ECLI:NL:TADRSHE:2024:39 Raad van Discipline 's-Hertogenbosch 23-757/DB/OB

ECLI: ECLI:NL:TADRSHE:2024:39
Datum uitspraak: 04-03-2024
Datum publicatie: 04-03-2024
Zaaknummer(s): 23-757/DB/OB
Onderwerp:
  • Zorg voor de cliënt, subonderwerp: Kwaliteit van de dienstverlening
  • Ontvankelijkheid van de klacht, subonderwerp: Tijdverloop tussen gewraakte gedraging en indienen van de klacht
Beslissingen: Regulier
Inhoudsindicatie: Raadsbeslissing. Klacht over de eigen advocaat over de kwaliteit van de dienstverlening deels niet-ontvankelijk vanwege het verstrijken van de in art. 46g Advocatenwet genoemde termijn en deels ongegrond.

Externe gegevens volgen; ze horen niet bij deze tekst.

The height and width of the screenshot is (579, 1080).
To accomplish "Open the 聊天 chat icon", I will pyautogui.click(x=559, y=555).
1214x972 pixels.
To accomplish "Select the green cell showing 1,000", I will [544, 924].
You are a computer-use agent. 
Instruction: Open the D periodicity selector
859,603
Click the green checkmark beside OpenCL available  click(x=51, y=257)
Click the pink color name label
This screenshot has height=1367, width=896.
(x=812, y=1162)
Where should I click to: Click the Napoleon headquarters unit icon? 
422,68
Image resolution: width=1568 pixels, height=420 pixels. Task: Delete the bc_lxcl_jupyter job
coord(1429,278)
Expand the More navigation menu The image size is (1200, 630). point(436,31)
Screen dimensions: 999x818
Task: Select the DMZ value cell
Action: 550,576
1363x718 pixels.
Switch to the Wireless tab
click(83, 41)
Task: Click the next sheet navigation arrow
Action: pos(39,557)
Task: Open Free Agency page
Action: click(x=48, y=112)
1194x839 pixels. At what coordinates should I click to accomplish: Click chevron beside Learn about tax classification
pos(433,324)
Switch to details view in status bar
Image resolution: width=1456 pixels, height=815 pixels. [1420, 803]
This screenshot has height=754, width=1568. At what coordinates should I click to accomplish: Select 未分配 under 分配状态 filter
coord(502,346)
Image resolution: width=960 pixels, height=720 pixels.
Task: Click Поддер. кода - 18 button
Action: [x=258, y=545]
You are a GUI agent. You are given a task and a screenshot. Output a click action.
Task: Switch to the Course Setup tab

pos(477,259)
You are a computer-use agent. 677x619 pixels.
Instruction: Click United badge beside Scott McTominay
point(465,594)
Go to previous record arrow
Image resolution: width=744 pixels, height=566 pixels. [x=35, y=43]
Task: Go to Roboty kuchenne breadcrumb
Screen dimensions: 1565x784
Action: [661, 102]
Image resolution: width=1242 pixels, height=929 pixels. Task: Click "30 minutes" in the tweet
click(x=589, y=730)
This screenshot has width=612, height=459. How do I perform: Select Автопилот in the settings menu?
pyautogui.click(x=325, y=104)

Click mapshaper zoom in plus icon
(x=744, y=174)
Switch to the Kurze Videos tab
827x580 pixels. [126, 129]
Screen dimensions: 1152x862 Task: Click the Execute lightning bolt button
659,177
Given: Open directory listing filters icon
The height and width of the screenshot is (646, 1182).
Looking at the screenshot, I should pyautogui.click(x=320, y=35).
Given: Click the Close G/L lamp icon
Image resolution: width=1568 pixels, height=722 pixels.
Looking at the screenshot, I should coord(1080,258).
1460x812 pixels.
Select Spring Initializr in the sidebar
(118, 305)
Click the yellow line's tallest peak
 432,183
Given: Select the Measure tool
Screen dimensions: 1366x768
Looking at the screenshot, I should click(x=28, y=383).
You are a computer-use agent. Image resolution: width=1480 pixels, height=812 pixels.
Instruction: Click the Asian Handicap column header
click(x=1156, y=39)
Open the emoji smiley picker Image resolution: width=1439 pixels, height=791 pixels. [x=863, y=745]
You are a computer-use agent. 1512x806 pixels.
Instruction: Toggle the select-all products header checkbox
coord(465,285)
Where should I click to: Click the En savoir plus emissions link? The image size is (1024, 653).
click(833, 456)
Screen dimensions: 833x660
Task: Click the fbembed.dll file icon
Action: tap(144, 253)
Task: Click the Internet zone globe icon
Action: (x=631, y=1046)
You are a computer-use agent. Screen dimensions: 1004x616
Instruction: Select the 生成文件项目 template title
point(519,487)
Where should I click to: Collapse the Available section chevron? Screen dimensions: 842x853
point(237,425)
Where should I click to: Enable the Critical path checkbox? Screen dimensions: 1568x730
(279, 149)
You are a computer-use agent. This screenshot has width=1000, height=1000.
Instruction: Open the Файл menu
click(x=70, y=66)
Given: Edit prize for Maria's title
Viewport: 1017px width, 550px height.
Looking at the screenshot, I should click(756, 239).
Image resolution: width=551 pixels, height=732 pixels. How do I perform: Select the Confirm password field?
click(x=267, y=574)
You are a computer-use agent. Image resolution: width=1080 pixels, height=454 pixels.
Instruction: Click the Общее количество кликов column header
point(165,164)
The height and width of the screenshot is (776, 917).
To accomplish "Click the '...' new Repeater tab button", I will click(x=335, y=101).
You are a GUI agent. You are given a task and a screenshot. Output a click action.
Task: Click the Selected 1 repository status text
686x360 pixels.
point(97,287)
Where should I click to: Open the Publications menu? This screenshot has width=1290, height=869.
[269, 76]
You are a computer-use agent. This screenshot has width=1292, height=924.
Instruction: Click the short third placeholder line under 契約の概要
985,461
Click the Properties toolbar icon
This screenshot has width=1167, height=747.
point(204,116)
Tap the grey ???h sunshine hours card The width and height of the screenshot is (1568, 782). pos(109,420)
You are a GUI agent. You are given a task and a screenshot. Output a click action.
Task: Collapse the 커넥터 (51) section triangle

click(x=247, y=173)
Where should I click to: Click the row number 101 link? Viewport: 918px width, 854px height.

Beslissing van de Raad van Discipline in het ressort ‘s-Hertogenbosch

van 4 maart 2024

in de zaak 23-757/DB/OB

naar aanleiding van de klacht van:

klaagster

over:

verweerder

1 VERLOOP VAN DE PROCEDURE 

1.1 Op 18 oktober 2022 heeft klaagster bij de deken van de Orde van Advocaten in het arrondissement Oost-Brabant (hierna: “de deken”) een klacht ingediend over verweerder.

1.2 Op 2 november 2023 heeft de raad het klachtdossier met kenmerk 48|22|139K van de deken ontvangen.

1.3 De klacht is behandeld op de zitting van de raad van 22 januari 2024. Partijen zijn niet verschenen.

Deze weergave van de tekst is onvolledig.